===== Source records =====
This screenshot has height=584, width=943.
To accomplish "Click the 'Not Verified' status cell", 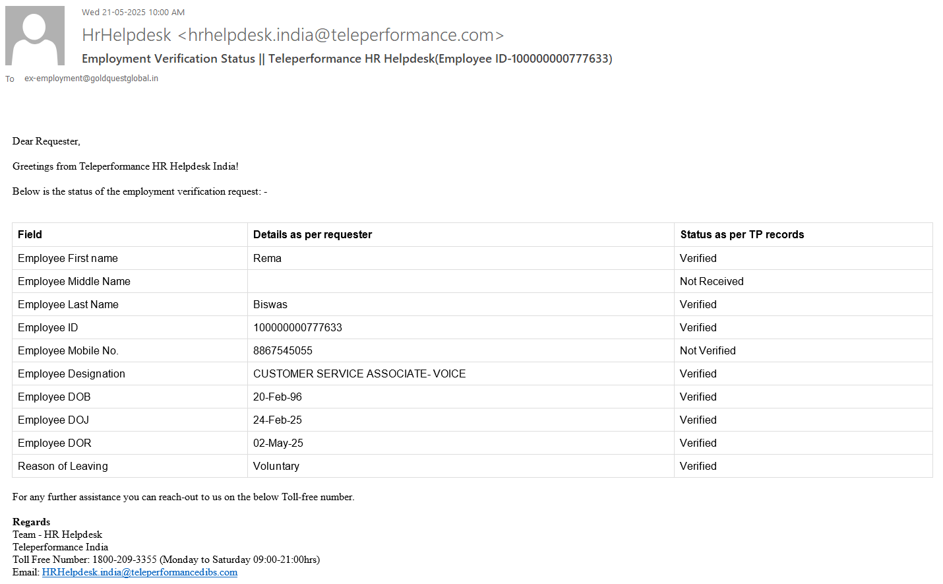I will pos(708,350).
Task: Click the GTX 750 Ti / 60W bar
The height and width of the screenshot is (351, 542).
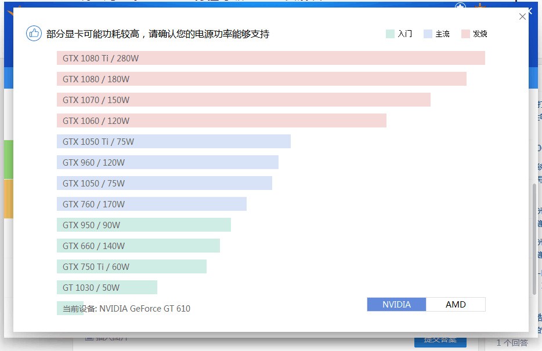Action: coord(132,266)
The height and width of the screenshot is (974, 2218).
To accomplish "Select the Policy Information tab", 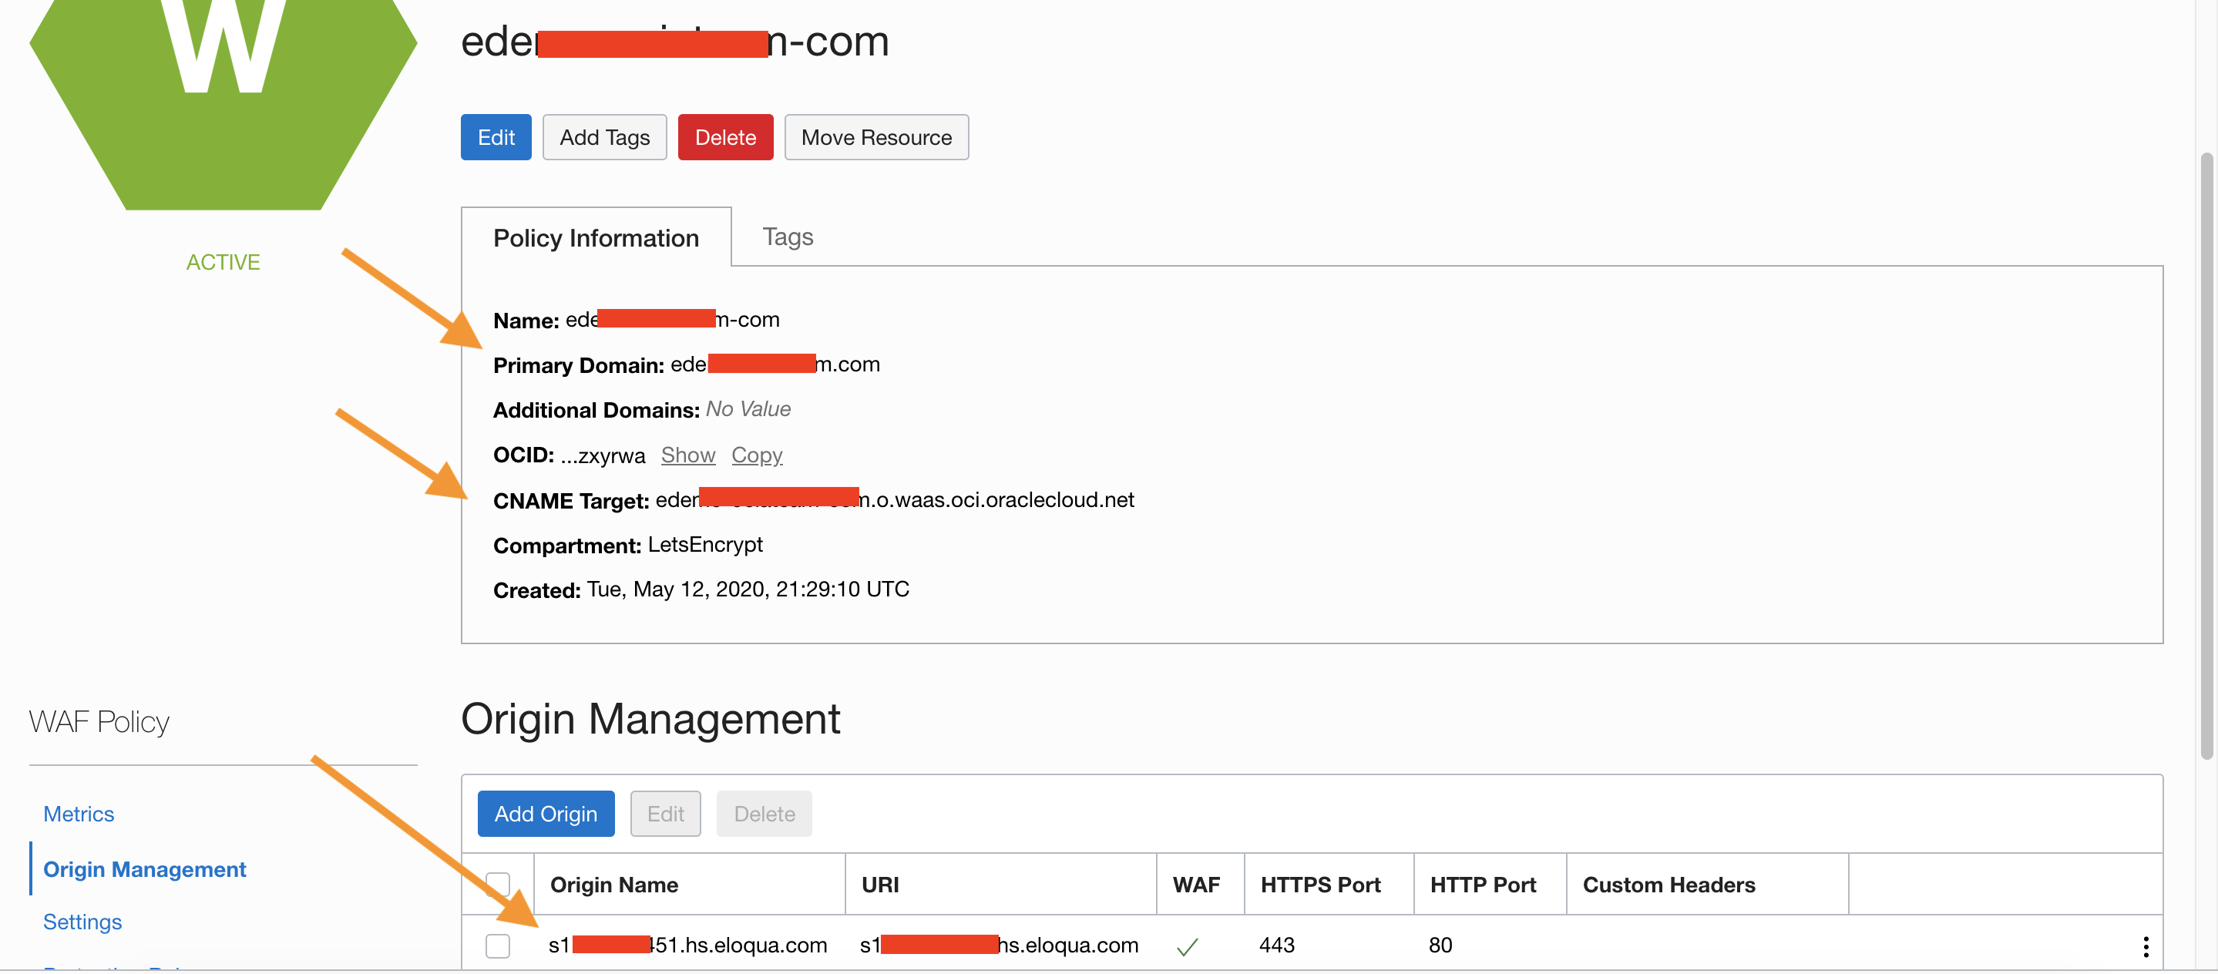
=====
* **Task description**: A verbatim copy is needed of the lines running from the line with "The height and width of the screenshot is (351, 542)." to the end of the data above, both included. Keep the pictures out of it.

* **Result of the exercise**:
The height and width of the screenshot is (351, 542).
Action: coord(132,266)
The height and width of the screenshot is (974, 2218).
To accomplish "Select the Policy Information tab", 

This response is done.